TEXT PASSAGE.
<<<<

A photo of Caitlin, a white butch with short dark hair, in a park. Caitlin is wearing a blue floral buttondown shirt with a purple tie. They have white earbuds around their neck, large dark-framed glasses, and a purple fabric mask tucked in their breast pocket. Caitlin is smiling widely.

About Me

Hi, I'm Caitlin! I started my theatre journey as a kid with a one-line appearance in a family friend's civic play. I wasn't particularly impressed and didn't do much until about ten years later as an undergrad at Earlham College. I walked into a theatre interest meeting and left with a new course on my schedule and a new job: sound tech. By the end of my freshman year, I'd added a theatre major to my interdisciplinary social sciences program, and I was involved in at least one full production as well as student company activities each semester.

 

At the same time as I was falling in love with performing arts, I was going on a fairly long and complicated quest to figure out what exactly was going on with my body that made me hurt all the time. At 18, I was diagnosed with fibromyalgia and began using a cane to help my mobility, but I still wasn't satisfied with how that diagnosis lined up with my lived experience. I did a lot of research, talked to a lot of friends and a lot of doctors, and eventually got the much more accurate label of Ehlers-Danlos Syndrome, a connective tissue disorder that can cause a huge spectrum of systemic symptoms.

If you've worked in a theatre pretty much anywhere in the world, you won't be surprised when I say that trying to navigate stages as a cane user was incredibly frustrating. Old buildings with narrow staircases, ladders, catwalks, amphitheater steps, and more, and that's just on the mobility side! Seeing the barriers between me and my newfound career fired me up, and I began to teach myself about disability rights and advocacy and to advocate for change in the spaces I used.

>>>>

TO DO. For each statement below, say yes or no to whether the About Me text supports it, and quote the text's deciding words. (a) Caitlin was diagnosed with fibromyalgia at age 18. (b) At Earlham College, Caitlin's first theatre job was stage manager. (c) Caitlin gave up the social sciences program to major in theatre instead. The rows after this point have no connection to the About Me text.

EXTRACTED DATA.

<<<<

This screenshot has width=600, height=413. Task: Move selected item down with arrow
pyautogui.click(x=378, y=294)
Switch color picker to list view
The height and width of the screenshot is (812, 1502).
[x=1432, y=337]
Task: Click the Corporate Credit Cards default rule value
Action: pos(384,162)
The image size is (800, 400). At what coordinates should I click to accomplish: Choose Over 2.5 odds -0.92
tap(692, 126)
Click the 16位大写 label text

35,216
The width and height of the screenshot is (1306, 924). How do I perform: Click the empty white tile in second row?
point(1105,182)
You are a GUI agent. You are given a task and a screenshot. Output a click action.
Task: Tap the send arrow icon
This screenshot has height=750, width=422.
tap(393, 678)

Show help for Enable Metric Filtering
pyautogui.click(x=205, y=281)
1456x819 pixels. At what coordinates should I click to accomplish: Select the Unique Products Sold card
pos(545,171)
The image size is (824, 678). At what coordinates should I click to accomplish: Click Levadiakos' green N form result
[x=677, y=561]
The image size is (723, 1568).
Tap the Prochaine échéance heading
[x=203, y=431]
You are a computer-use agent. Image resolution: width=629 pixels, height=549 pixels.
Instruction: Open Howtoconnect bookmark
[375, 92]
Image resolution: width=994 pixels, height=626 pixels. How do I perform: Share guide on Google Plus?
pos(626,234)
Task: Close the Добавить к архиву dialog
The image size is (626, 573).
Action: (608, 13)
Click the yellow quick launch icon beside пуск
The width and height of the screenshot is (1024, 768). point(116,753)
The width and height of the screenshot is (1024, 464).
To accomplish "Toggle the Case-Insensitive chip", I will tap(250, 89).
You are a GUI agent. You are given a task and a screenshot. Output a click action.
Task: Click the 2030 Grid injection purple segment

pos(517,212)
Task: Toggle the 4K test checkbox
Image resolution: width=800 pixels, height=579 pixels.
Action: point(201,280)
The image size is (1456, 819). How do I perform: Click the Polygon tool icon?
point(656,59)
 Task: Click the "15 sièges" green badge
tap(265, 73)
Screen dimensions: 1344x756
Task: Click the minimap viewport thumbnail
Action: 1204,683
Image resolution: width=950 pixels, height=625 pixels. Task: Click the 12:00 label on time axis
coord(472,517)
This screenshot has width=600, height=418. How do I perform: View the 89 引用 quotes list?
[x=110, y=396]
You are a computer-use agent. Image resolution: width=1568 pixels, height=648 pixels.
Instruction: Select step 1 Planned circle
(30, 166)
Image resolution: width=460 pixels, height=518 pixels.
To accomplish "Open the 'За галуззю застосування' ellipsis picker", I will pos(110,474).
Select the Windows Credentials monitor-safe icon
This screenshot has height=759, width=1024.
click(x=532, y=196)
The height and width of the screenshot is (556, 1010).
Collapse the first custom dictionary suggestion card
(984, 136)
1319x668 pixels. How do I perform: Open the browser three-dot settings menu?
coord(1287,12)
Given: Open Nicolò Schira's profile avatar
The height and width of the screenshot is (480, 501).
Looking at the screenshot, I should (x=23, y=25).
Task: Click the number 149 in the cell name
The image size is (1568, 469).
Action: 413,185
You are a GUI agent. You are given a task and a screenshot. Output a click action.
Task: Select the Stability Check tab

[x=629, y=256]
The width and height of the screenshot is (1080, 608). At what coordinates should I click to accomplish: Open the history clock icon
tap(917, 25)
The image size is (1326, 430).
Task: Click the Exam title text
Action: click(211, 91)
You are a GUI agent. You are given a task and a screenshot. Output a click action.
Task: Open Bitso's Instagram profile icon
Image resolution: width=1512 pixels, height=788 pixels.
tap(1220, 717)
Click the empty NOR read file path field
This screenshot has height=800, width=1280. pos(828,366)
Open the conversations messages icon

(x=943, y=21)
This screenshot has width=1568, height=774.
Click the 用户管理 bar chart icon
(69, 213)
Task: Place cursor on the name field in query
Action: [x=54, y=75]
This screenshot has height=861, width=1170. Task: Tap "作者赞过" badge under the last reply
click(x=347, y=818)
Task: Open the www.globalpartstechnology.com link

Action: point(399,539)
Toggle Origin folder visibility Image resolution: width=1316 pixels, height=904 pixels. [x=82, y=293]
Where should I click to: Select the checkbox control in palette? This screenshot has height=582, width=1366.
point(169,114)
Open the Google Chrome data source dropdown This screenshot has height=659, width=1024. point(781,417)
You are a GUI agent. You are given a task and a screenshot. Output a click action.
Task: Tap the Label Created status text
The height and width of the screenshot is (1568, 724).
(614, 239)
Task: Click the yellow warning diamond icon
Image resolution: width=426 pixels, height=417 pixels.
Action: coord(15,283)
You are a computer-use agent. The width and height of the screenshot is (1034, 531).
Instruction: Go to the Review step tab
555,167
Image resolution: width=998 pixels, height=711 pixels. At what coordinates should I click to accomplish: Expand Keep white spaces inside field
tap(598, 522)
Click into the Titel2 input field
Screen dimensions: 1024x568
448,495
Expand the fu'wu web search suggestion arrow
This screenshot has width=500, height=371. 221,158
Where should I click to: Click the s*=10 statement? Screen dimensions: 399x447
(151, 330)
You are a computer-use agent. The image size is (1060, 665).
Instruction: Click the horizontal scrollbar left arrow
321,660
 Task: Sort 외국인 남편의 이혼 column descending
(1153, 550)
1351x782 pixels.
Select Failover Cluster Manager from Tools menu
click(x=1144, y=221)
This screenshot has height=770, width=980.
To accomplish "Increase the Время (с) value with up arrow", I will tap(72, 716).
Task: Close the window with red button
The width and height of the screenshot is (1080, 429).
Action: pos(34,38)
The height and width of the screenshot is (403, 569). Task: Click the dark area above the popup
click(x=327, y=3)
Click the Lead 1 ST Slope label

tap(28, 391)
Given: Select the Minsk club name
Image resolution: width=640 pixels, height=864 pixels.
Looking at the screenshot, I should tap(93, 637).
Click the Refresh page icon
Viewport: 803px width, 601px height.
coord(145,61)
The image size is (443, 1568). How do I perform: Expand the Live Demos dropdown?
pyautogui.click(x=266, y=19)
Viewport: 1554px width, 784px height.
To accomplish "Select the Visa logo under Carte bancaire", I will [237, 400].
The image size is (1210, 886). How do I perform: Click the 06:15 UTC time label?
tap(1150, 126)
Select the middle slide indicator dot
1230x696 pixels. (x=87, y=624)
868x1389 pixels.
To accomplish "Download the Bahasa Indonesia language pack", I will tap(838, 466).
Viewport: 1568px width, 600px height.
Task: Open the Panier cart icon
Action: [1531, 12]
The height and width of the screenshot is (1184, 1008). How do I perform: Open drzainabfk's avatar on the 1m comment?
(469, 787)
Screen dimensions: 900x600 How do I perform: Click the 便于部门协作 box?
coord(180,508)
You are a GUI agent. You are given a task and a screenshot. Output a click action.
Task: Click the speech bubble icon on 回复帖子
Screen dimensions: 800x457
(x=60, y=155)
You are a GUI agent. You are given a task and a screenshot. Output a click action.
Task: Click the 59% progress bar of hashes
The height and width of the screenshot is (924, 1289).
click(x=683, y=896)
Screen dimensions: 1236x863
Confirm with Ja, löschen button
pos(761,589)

>>>>

OUTPUT FOR THIS EXERCISE.
(a) Yes: "At 18, I was diagnosed with fibromyalgia"
(b) No: "left with a new course on my schedule and a new job: sound tech"
(c) No: "I'd added a theatre major to my interdisciplinary social sciences program"